Collected data entries:
◇ ◇ ◇ ◇ ◇ ◇ ◇

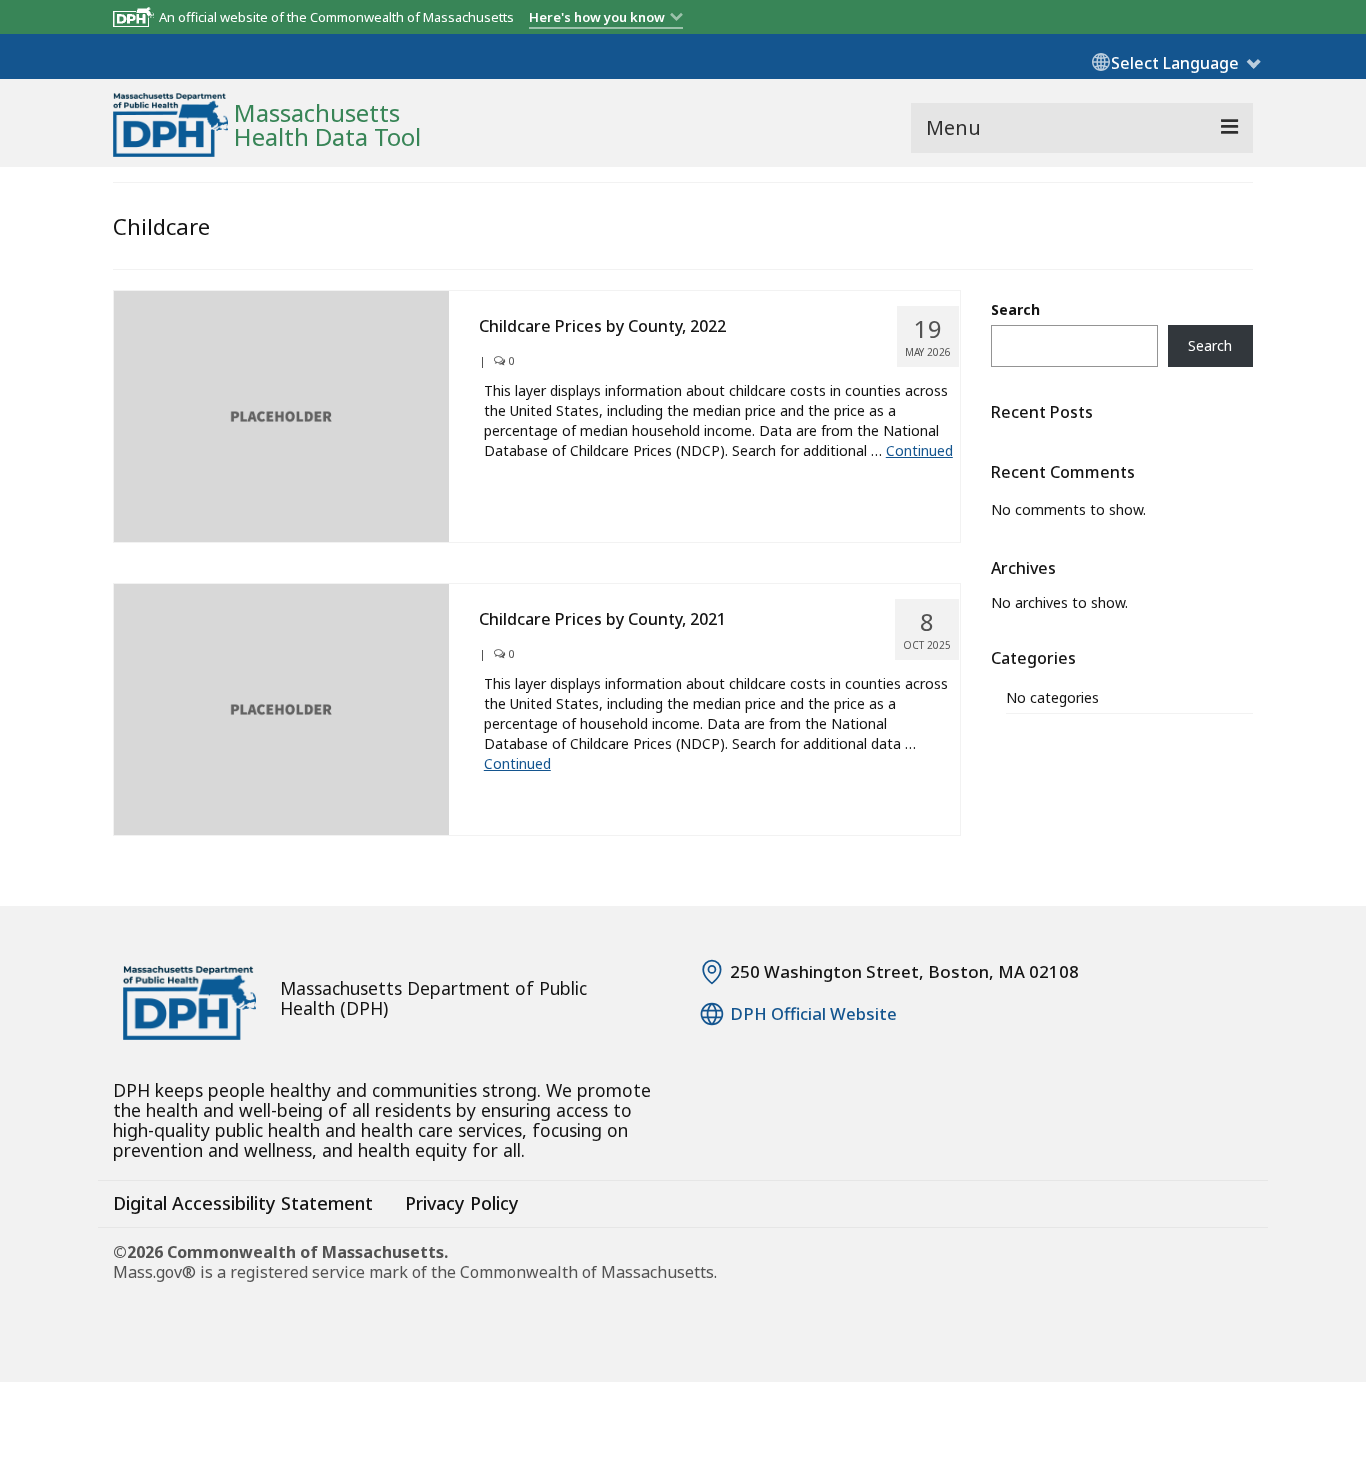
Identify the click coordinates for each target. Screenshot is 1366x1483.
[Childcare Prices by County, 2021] (281, 707)
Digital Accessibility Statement (243, 1203)
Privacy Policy (462, 1203)
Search (1015, 309)
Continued (919, 450)
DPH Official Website (813, 1014)
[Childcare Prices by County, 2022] (281, 414)
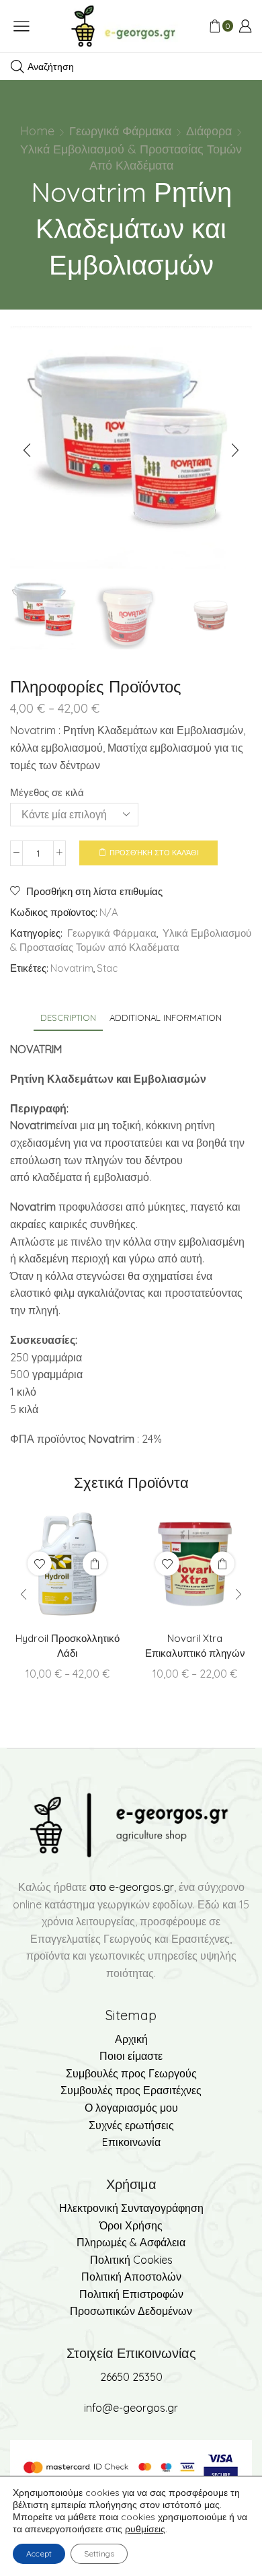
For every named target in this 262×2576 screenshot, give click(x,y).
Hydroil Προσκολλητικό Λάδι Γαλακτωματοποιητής (67, 1653)
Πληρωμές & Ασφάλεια (131, 2242)
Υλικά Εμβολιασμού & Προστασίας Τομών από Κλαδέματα (131, 157)
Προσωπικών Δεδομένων (131, 2311)
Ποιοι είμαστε (131, 2056)
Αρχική (131, 2039)
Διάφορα (209, 131)
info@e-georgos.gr (131, 2407)
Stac (107, 968)
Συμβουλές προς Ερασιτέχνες (131, 2090)
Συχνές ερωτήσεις (131, 2125)
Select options (95, 1563)
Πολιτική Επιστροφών (131, 2294)
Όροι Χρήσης (131, 2225)
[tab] (68, 1017)
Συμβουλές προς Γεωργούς (131, 2073)
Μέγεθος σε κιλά (47, 792)
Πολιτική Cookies (131, 2259)
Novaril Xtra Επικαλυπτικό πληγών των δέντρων (195, 1653)
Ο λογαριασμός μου (131, 2107)
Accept (39, 2553)
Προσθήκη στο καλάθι (154, 852)
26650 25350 (131, 2377)
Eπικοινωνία (131, 2142)
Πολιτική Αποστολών (131, 2276)
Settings (99, 2553)
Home (37, 131)
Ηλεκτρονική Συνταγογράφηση (131, 2208)
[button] (27, 451)
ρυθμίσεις (145, 2529)
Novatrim (71, 968)
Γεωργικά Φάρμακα (120, 131)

◇ ◇ ◇ ◇ ◇ ◇ ◇

Transcribe every entry word for word, excluding images.

REPLY —
Identify the click coordinates for each target. Screenshot is 1366x1483.
[Childcare Prices by County, 2021] (281, 707)
Digital Accessibility Statement (243, 1203)
Privacy Policy (462, 1203)
Search (1015, 309)
Continued (919, 450)
DPH Official Website (813, 1014)
[Childcare Prices by County, 2022] (281, 414)
For every named target in this 262×2576 screenshot, give click(x,y).
Hydroil Προσκολλητικό Λάδι Γαλακτωματοποιητής (67, 1653)
Πληρωμές & Ασφάλεια (131, 2242)
Υλικά Εμβολιασμού & Προστασίας Τομών από Κλαδέματα (131, 157)
Προσωπικών Δεδομένων (131, 2311)
Ποιοι είμαστε (131, 2056)
Αρχική (131, 2039)
Διάφορα (209, 131)
info@e-georgos.gr (131, 2407)
Stac (107, 968)
Συμβουλές προς Ερασιτέχνες (131, 2090)
Συχνές ερωτήσεις (131, 2125)
Select options (95, 1563)
Πολιτική Επιστροφών (131, 2294)
Όροι Χρήσης (131, 2225)
[tab] (68, 1017)
Συμβουλές προς Γεωργούς (131, 2073)
Μέγεθος σε κιλά (47, 792)
Πολιτική Cookies (131, 2259)
Novaril Xtra Επικαλυπτικό πληγών των δέντρων (195, 1653)
Ο λογαριασμός μου (131, 2107)
Accept (39, 2553)
Προσθήκη στο καλάθι (154, 852)
26650 25350 (131, 2377)
Eπικοινωνία (131, 2142)
Πολιτική Αποστολών (131, 2276)
Settings (99, 2553)
Home (37, 131)
Ηλεκτρονική Συνταγογράφηση (131, 2208)
[button] (27, 451)
ρυθμίσεις (145, 2529)
Novatrim (71, 968)
Γεωργικά Φάρμακα (120, 131)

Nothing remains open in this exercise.